◆ Exercise objective: Please pick out each line in the material below that contains the word "screenshot", and copy those lines in full.

◆ Input rows:
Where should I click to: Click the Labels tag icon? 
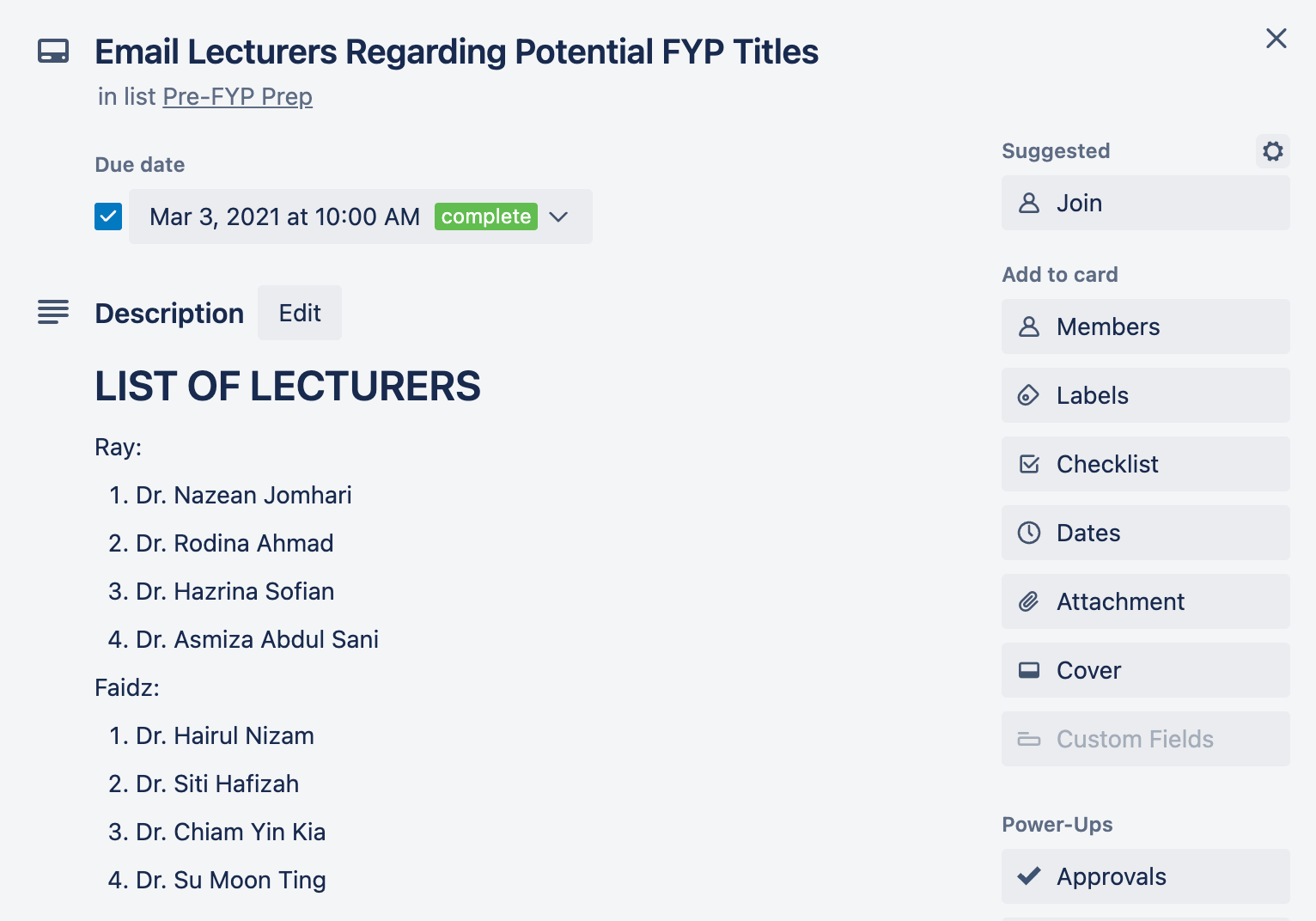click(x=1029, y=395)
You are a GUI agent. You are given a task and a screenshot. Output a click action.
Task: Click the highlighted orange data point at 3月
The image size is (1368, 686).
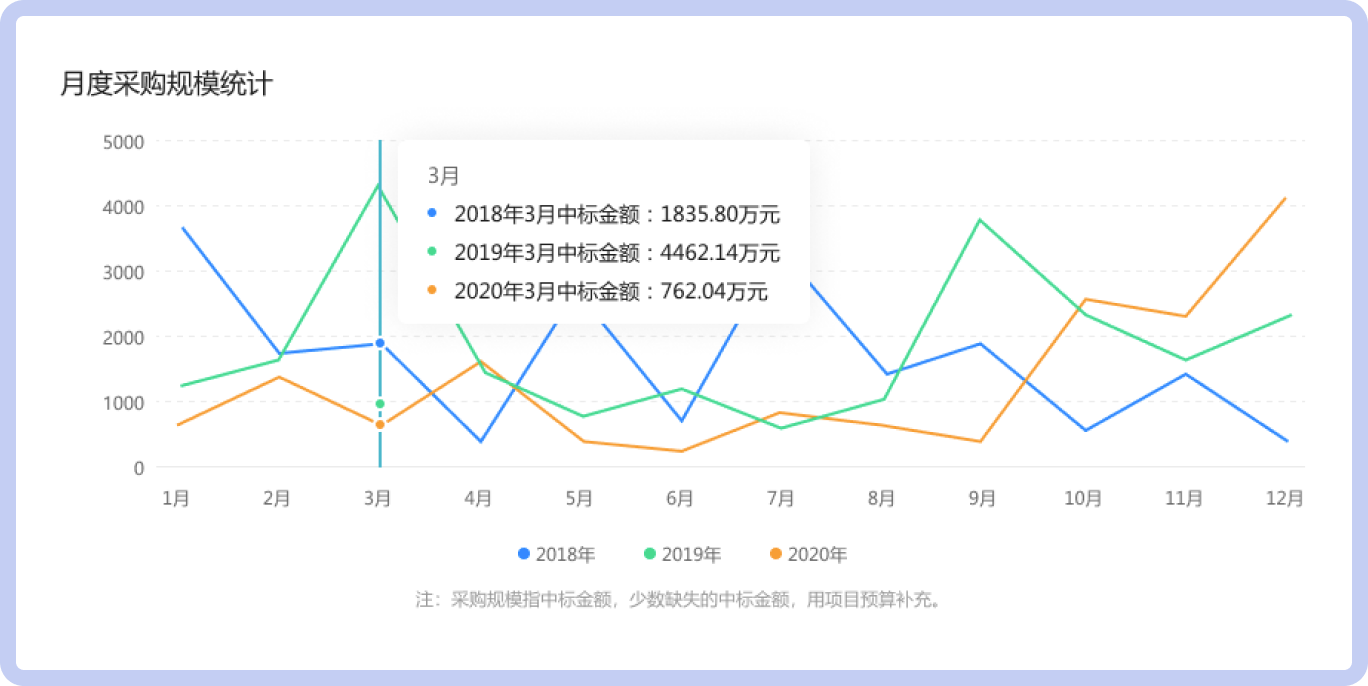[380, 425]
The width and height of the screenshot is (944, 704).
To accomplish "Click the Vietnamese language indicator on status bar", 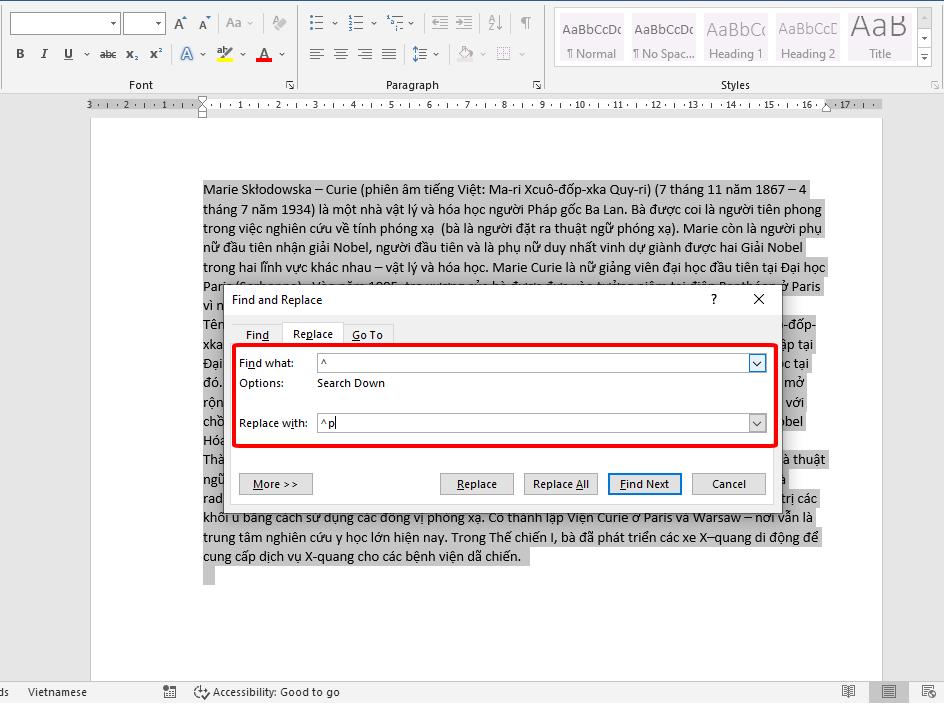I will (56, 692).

◆ Complete response:
You are a GUI agent. You are given a task and a screenshot. Output a click action.
The width and height of the screenshot is (944, 704).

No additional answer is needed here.